» **Tarefas a resolver**
**A.** Transcreva do texto sobre a hormonofobia o trecho compreendido entre "- Sustentabilidade: A" e "de gravidezes indesejadas.", inclusive.
**B.** De acordo com o texto sobre a hormonofobia, quantos estudos integraram a revisão recente nele referida?
**C.** Dê seguimento ao texto sobre a hormonofobia a partir do ponto em que este termina.

» **Texto de leitura**
________
Essa abordagem coloca as mulheres numa “escolha sem escolha”, onde o poder de decisão é limitado. A justiça reprodutiva defende que a escolha de métodos contracetivos deve ser personalizada, respeitando as diferentes necessidades e preferências de cada mulher. Contudo, essa realidade ainda está longe de ser plenamente concretizada nos serviços de saúde atuais.
Por Que Cresce o Movimento de Hormonofobia?
Uma revisão recente de 42 estudos sobre este tema, revelou as principais razões por trás do crescimento da hormonofobia, um movimento de receio em relação ao uso de contracepção hormonal. As preocupações incluem:
- Efeitos físicos: Mulheres relataram alterações no corpo, aumento de apetite e peso, resultando em ansiedade.
- Saúde mental: Foram citados sintomas como irritabilidade, mudanças de humor, tristeza e até depressão.
- Sexualidade: A redução da libido nas mulheres foi uma queixa comum.
- Fertilidade futura: Muitos temem que a contraceção hormonal possa afetar a fertilidade a longo prazo.
- Sustentabilidade: A procura por métodos mais naturais e sem hormonas está em alta.
- Medo e ansiedade: O medo dos efeitos secundários e impactos na saúde, incluindo risco de cancro, é expressivo.
Essas preocupações têm alimentado o questionamento sobre o uso de métodos hormonais, levando à procura de alternativas mais naturais e maior adesão aos métodos não-hormonais
O estudo conclui que o que se observa não é um movimento de hormonofobia, mas sim uma reivindicação por justiça reprodutiva. O principal argumento é a falta de informação na escolha dos métodos contraceptivos e a ausência de uma abordagem individualizada por parte dos profissionais de saúde, que se concentram apenas nos resultados de prevenção de gravidezes indesejadas.
Além disso, experiências negativas anteriores com contraceptivos hormonais influenciam fortemente a decisão de muitas mulheres em não utilizá-los. Esses relatos de efeitos secundários são interpretados como uma perturbação do “equilíbrio natural do corpo feminino”, levando-as a buscar alternativas sem hormonas. Essa tendência está alinhada com a crescente preocupação na sociedade ocidental sobre os efeitos nocivos das tecnologias modernas e produtos químicos, resultando numa maior procura por métodos mais naturais.
________
» **Linhas fornecidas**

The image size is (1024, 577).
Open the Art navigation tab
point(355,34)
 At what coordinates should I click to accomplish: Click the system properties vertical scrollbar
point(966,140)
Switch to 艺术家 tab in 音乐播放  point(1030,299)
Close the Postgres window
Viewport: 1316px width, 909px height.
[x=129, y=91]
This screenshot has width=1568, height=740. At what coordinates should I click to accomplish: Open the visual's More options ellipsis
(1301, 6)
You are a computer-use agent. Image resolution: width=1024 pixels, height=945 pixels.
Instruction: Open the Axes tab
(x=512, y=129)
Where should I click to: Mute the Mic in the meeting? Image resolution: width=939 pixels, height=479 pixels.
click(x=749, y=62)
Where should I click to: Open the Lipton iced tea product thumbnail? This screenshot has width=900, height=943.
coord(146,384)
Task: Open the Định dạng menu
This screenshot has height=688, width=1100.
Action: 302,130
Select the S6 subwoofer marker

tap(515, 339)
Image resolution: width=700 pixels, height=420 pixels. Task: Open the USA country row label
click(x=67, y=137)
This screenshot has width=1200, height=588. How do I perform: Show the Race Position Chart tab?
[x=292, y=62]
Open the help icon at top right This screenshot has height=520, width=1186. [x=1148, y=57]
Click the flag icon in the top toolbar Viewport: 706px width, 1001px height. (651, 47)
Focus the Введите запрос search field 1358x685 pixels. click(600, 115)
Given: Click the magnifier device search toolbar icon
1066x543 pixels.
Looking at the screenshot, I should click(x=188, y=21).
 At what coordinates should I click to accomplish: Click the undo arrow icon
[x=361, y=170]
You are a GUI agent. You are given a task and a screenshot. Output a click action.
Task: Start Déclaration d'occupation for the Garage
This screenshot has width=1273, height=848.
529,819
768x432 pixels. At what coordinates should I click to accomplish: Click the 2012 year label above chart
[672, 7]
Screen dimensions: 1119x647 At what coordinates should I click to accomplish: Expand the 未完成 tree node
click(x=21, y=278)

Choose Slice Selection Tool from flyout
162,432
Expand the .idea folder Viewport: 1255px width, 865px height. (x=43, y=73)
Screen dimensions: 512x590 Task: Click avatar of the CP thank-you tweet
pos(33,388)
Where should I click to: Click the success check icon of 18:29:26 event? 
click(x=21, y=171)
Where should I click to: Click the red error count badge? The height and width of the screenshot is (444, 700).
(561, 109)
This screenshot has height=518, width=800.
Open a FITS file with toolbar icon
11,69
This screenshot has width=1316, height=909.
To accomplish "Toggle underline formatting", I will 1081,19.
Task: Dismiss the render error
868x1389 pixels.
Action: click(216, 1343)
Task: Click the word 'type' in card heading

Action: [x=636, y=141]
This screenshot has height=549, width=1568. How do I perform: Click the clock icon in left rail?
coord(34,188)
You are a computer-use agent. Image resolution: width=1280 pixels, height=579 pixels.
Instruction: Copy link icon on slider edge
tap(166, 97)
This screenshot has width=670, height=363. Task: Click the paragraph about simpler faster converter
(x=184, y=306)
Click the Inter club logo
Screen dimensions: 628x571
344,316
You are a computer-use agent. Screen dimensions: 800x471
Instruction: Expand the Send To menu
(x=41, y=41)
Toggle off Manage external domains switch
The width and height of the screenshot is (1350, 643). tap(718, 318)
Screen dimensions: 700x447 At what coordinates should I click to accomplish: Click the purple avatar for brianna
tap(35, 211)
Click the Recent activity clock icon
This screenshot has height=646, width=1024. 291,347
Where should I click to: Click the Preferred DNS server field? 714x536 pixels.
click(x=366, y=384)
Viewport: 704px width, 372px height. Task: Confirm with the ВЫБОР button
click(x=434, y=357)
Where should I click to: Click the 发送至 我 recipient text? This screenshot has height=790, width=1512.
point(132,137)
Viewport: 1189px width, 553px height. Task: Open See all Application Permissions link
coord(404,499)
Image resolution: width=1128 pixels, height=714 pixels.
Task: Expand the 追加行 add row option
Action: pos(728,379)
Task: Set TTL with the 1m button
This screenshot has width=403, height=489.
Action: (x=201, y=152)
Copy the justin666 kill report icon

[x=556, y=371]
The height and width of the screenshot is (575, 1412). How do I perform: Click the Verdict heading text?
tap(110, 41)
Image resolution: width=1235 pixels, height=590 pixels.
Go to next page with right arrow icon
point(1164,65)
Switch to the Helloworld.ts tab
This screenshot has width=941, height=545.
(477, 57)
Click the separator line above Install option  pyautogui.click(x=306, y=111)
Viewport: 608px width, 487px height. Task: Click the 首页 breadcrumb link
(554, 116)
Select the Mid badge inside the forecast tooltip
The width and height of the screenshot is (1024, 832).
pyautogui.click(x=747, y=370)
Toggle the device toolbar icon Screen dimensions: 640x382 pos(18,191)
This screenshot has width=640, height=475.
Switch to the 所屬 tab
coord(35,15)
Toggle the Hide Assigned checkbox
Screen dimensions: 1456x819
________
» **Lista de respostas**
**A.**
- Sustentabilidade: A procura por métodos mais naturais e sem hormonas está em alta.
- Medo e ansiedade: O medo dos efeitos secundários e impactos na saúde, incluindo risco de cancro, é expressivo.
Essas preocupações têm alimentado o questionamento sobre o uso de métodos hormonais, levando à procura de alternativas mais naturais e maior adesão aos métodos não-hormonais
O estudo conclui que o que se observa não é um movimento de hormonofobia, mas sim uma reivindicação por justiça reprodutiva. O principal argumento é a falta de informação na escolha dos métodos contraceptivos e a ausência de uma abordagem individualizada por parte dos profissionais de saúde, que se concentram apenas nos resultados de prevenção de gravidezes indesejadas.

**B.** 42 estudos.

**C.**
Conclusão: é necessária uma nova abordagem
Perante os factos e embora muito criticadas pelas abordagens mais convencionais, essas preocupações precisam de ser consideradas durante o aconselhamento contraceptivo para garantir uma abordagem centrada no paciente – aquilo a que eu chamei de atendimento da nova era.
O processo de tomada de decisão deve permitir a autonomia da mulher na escolha do seu método, essa escolha deve ser feita perante o conhecimento de todas as opções disponíveis, quer sejam opções hormonais ou não.
A relutância sem fundamento por parte dos profissionais de saúde em prescrever métodos não hormonais não deve ser uma barreira ao direito de escolha das mulheres.
O estudo mostra que muitas mulheres sentiram a pressão de escolher um método hormonal na hora de escolher e que, quando decidiam desafiar esse incentivo, encontravam objeções tanto dos profissionais de saúde quanto do seu círculo social.
Portanto, é essencial que os profissionais de saúde reconheçam e respeitem as preocupações das mulheres em relação aos métodos contraceptivos, promovendo um diálogo aberto e informativo. Ao oferecer uma variedade de opções e respeitar a autonomia das mulheres, os profissionais podem contribuir para uma experiência de escolha mais empoderadora e menos pressionada.
O futuro do aconselhamento contraceptivo deve ser marcado pela valorização da individualidade e pelas necessidades de cada mulher, permitindo que elas tomem decisões informadas sobre a sua saúde reprodutiva, livres de estigmas ou preconceitos.